FR
EN

Dur « d’ivoire » clair !

Samedi 17 février 2018 à 07h

Cette semaine, Philippe interroge Me Aymeric Rouillac, notre commissaire-priseur, au sujet d’un objet en ivoire.


Matériau noble et précieux, l’ivoire suscite depuis toujours la fascination des hommes. « L’or blanc » pouvait se retrouver dans les trésors de la Rome antique ou de la Chine impériale, sur les objets liturgiques de l’Église comme sur les instruments de musique profane. Des boules de billards aux touches de piano, des bijoux aux statuettes jusqu’aux marteaux des commissaires-priseurs, cette matière issue de la chasse à l’éléphant, au rhinocéros, à l’hippopotame, ou au morse n’a eu de cesse de séduire par sa beauté.
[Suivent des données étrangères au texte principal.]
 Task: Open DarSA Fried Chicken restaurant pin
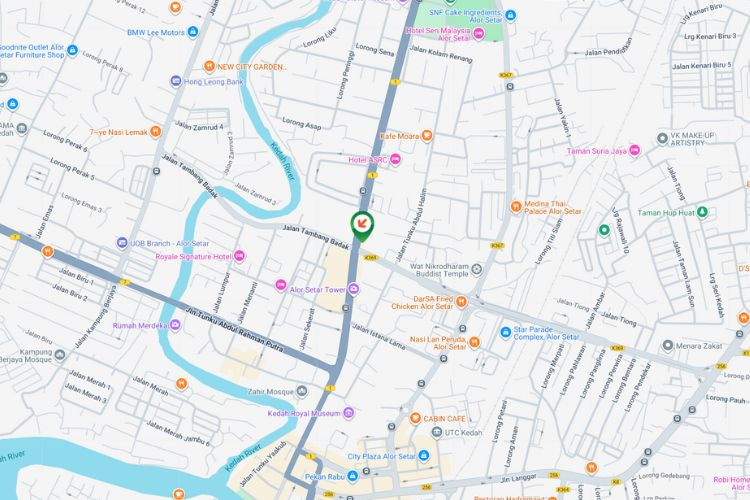461,301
On a pu lui prêter des vertus magiques : la corne d’un animal marin, le narval, était considérée au Moyen Âge comme appartenant à une bête fabuleuse, la licorne, que l’on croyait capable de guérir du poison.
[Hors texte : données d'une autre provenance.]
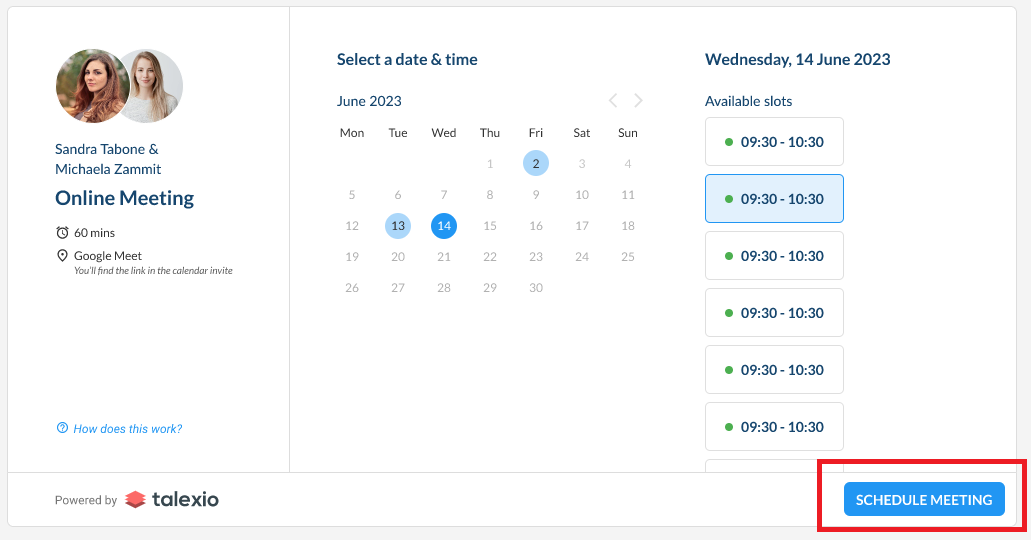Screen dimensions: 1031x540
Task: Go to the previous month arrow
Action: (613, 101)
Aussi appréciée pour ses qualités plastiques, l’ivoire est travaillé depuis plusieurs millénaires, notamment en Asie. D’abord ressource indigène, ce matériau a ensuite été importé par les Chinois depuis le sous-continent asiatique, puis l’Afrique. La statuette que nous envoie Philippe appartient à l’évidence au répertoire iconographique de la Chine : une jeune femme debout tient une branche de pivoines dans la main gauche et un panier à poisson dans la main droite. À ses pieds, un héron semble attiré par le contenu du panier. Il s’agit d’une Guanyin, déesse de la Sagesse et de la Miséricorde pour les bouddhistes et les taoïstes. Quelques rehauts de noir dessinent la pupille des yeux de la déesse et des motifs de fleurs sur le revers de sa tunique. Sa position inclinée suit la forme recourbée de la défense comme il est de coutume dans l’art des ivoiriers. La forme de la femme debout serait un emprunt des Chinois aux Vierges à l’Enfant en ivoire rapportées au XVIe siècle par les Espagnols et les Portugais.
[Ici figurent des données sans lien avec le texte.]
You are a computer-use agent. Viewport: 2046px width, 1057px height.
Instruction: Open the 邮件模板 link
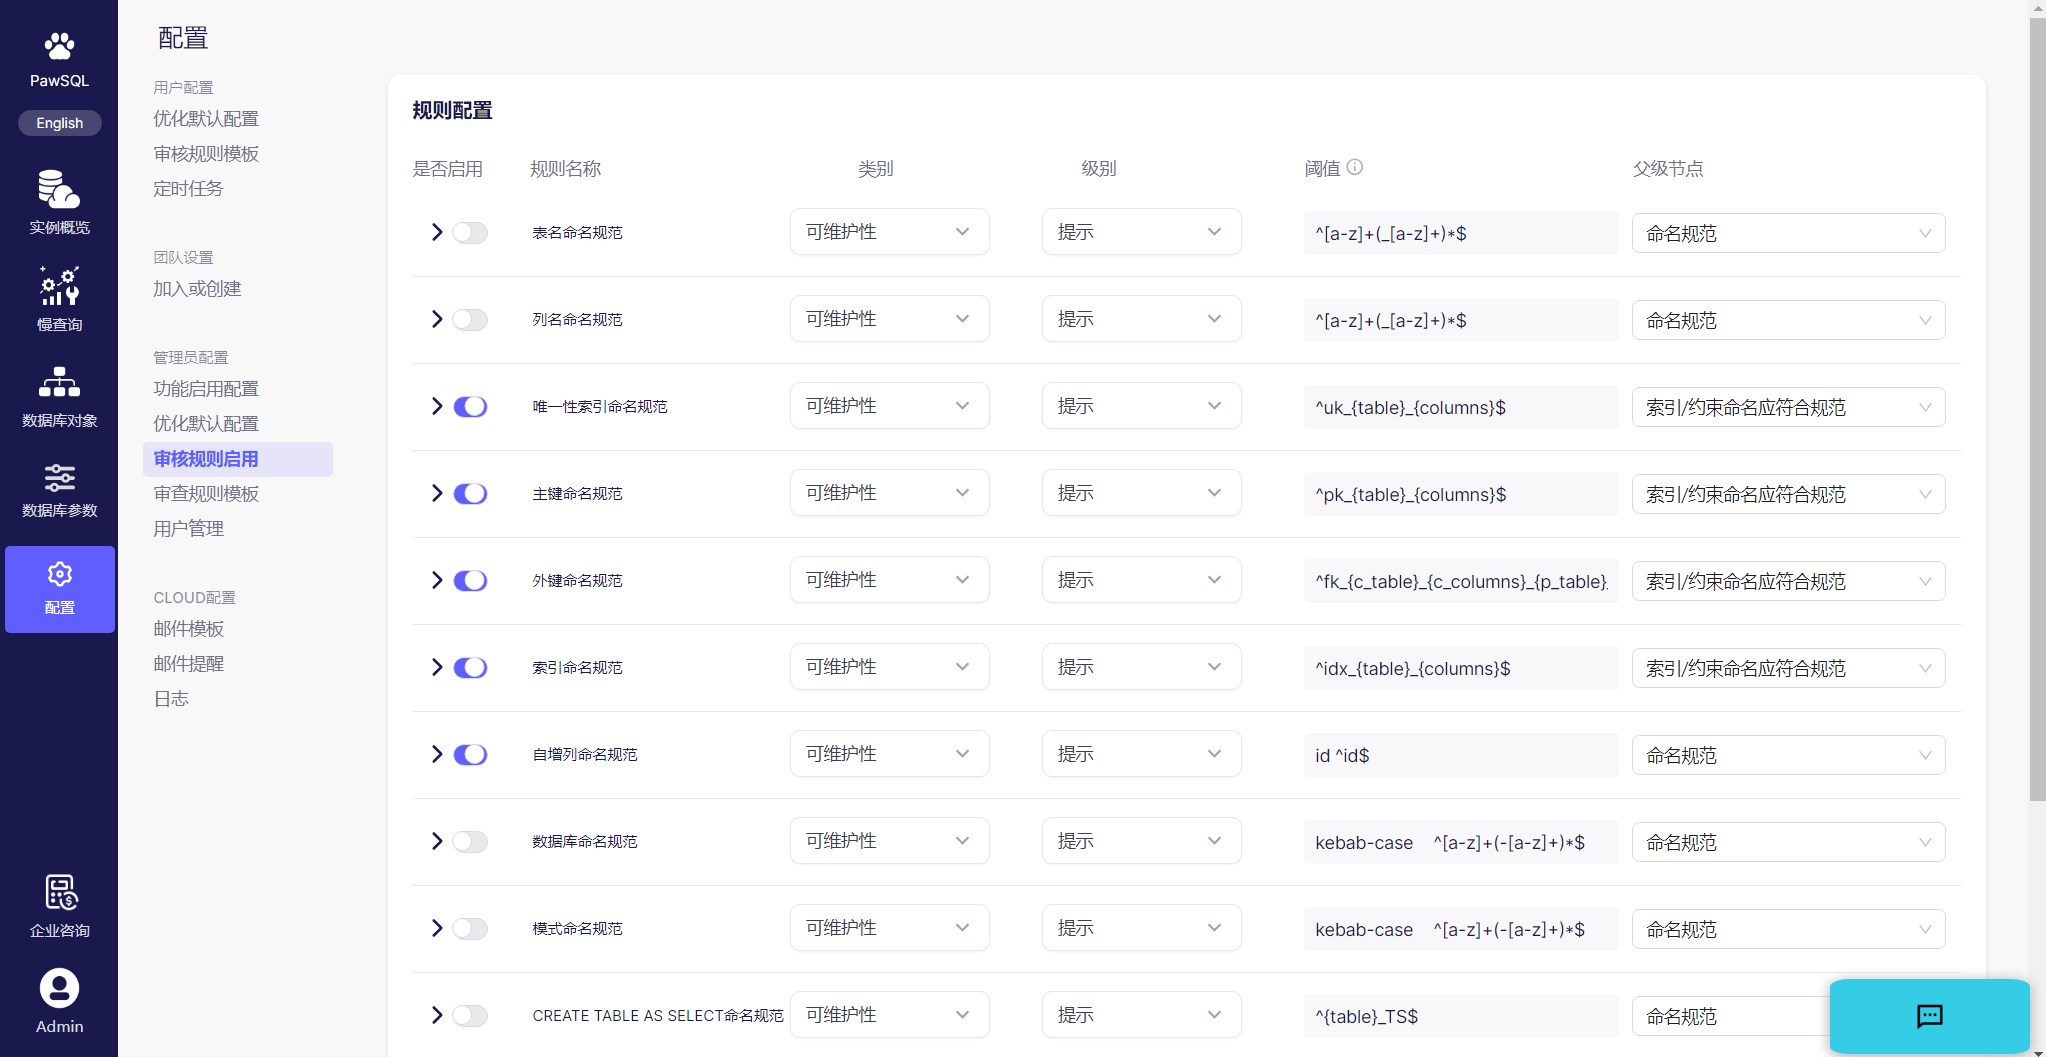189,629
Il existe également un art très raffiné du travail de l’ivoire au Japon où l’on créa des parures de kimonos appelées netsukés, mais également en Afrique où le Bénin se fit une spécialité des pièces à exporter à destination du Sud de l’Europe. A partir du XIXe siècle, l’ivoire est imité par la résine et plus tard par le plastique. On peut toutefois reconnaitre l’ivoire à ses stries parallèles que constituent les fibres. De plus, l’ivoire est une matière dense et résistante à la chaleur. L’os, qui peut être confondu avec l’ivoire, peut aussi être sculpté mais avec un résultat moins abouti et à une échelle moins importante.
Aujourd’hui, la commercialisation de l’ivoire est rendue presque impossible par l’évolution de la législation. En effet, depuis un arrêté du 4 mai 2017, on ne peut vendre les objets d’ivoire produits après 1975 et ceux dont on peut prouver qu’ils ont été réalisés avant 1947 sont encore soumis à une déclaration ! Dans un souci de protection des espèces animales menacées, même la Chine, principal importateur mondial, en a interdit le commerce depuis le 1er janvier 2018. Quant à Hong Kong, plaque tournante historique de ces échanges, les récentes saisies de tonnes d’ivoire par les autorités prouvent un changement de politique. Concernant notre statuette, d’une hauteur de 26 cm selon Philippe, difficile d’estimer sa valeur sans pouvoir prouver son ancienneté mais son style et sa patine semblent indiquer une réalisation récente, peut-être un souvenir de voyage ? Hélas pour Philippe, cet objet d’ivoire ne pourra donc pas être vendu par quelque canal que ce soit, et encore moins aux enchères publiques. Nous lui conseillerions donc de le conserver comme trésor familial et que cette Guanyin le protège!